Ah yes. The Wild Kingdom in full technicolor in our front yard.
And I would have left to get the digital camera so that I could have snapped off some shots worthy of the best wildlife photographers out there, but truth be told, I was mesmerized. Captivated by the circle of life unfolding before our eyes.
Hypothetical question: if a fox were to catch a rodent, which end would he eat first–the tail or the head?
Seriously not kidding here. Yesterday afternoon, instead of working on the map of Asia and all of its countries, we stood at the bedroom window and watched our resident Brother Fox pounce on a rodent, pull it up out of the snow with its tail dangling out of one side of his mouth, and then proceed to devour it whole. With the tail and back legs twitching until they disappeared. Not kidding. We were transfixed. And I have no photographic proof, but the darling diva will certainly corroborate my story if need be.
Then he licked his lips (really) and trotted on over to the bird feeder where he proceeded to clean up the ground of all the fallen seed. A not very smart chickadee almost became the fox’s dessert but quickly flew out of reach. That was totally cool to see as the fox jumped up into the air and almost caught the bird. Not so cool for the bird, but seriously dude, you must pay attention out there. Survival of the fittest and all.
We’re fairly certain Brother Fox is a brother as he’s seen marking territory and leaving pieces of scat strategically placed to drive the dogs bonkers.
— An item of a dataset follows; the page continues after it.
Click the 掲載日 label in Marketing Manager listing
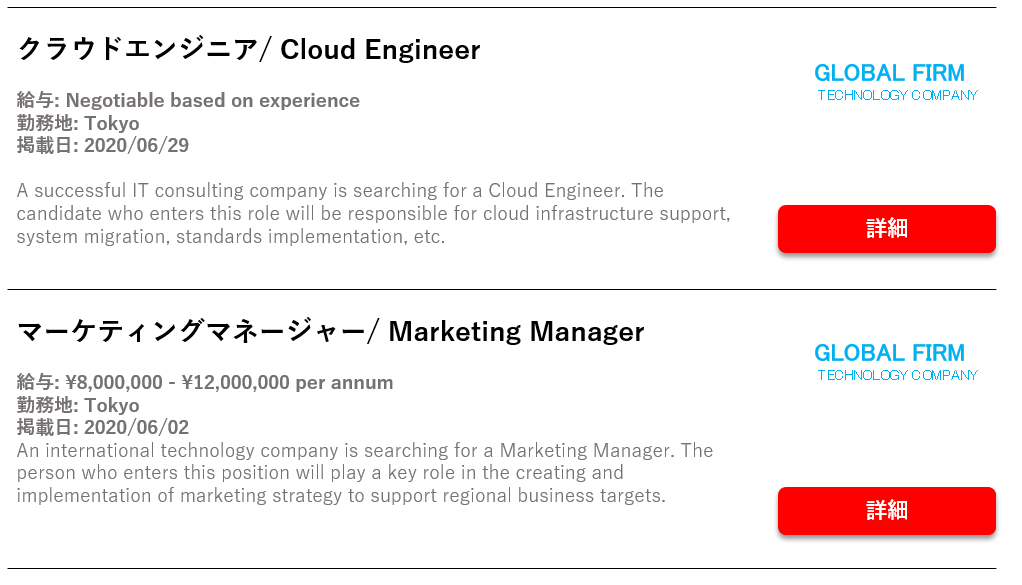Viewport: 1022px width, 585px height. [45, 427]
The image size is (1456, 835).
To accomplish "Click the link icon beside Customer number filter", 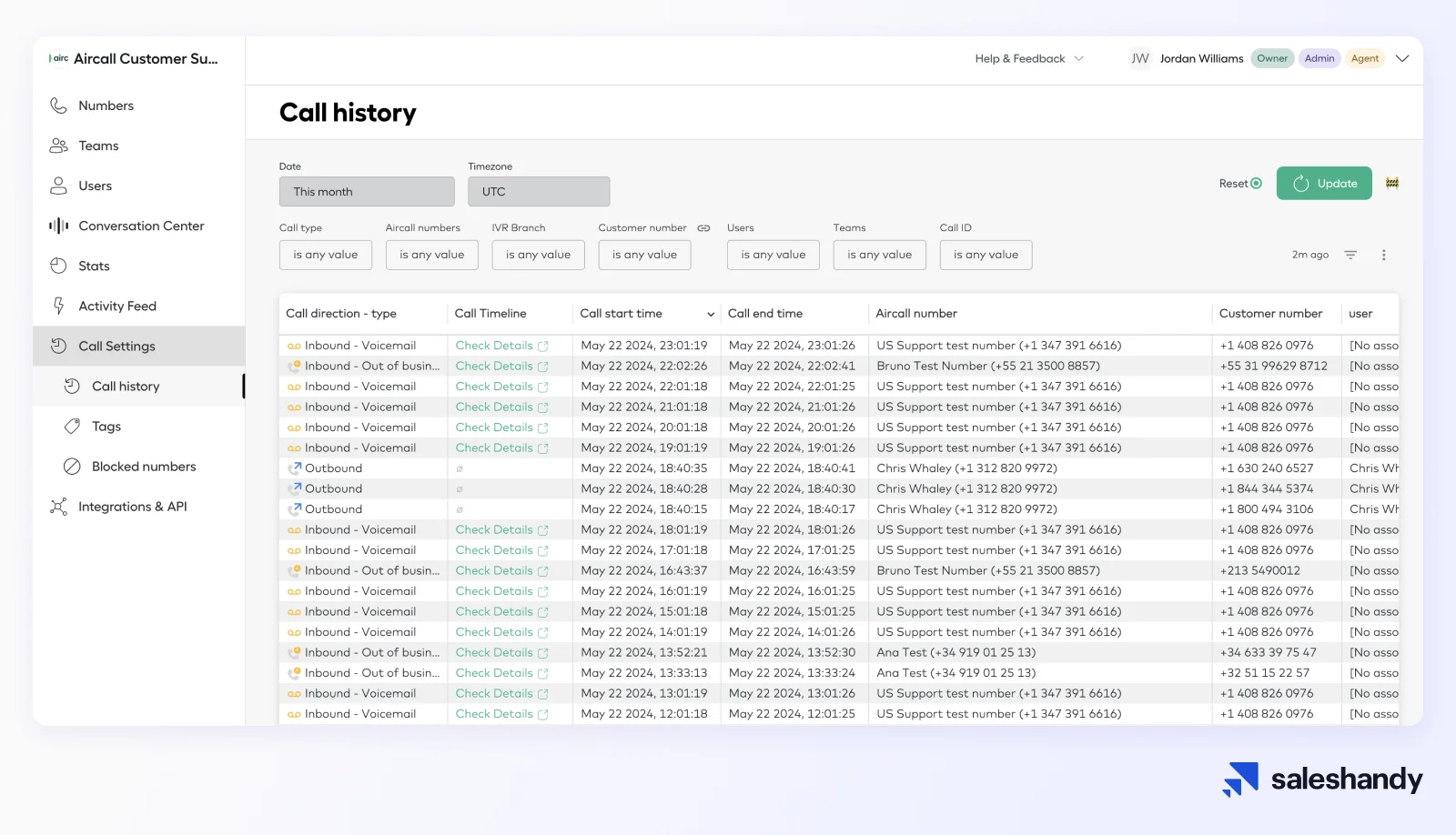I will coord(703,228).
I don’t think a female would do that, but then whoever knows with The Wild Animal Kingdom?
For a split second, I felt as if I shouldn’t let the darling diva witness the fox devouring the rodent, but just as quickly I relished the opportunity for her to see life, up close and personal. In all of its finalities and unpleasantness. It was a grand teaching moment, one that we have visited many times over, since the first viewings of The Lion King and the death of Mufasa.
So maybe Mr. Disney had it right all along, eh? A healthy dose of reality doled out by the cute singing, dancing, wisecracking characters of his shows.
Regardless. As tough as it must have been for that rodent (I couldn’t tell what it was…too big for a mouse, but a long tail so not a mole…??), the fox needs to eat to survive.
Circle of life and all.
(P.S. In answer to the hypothetical posed above: the head first. Much easier to get the squirming, wriggling creature down the hatch.)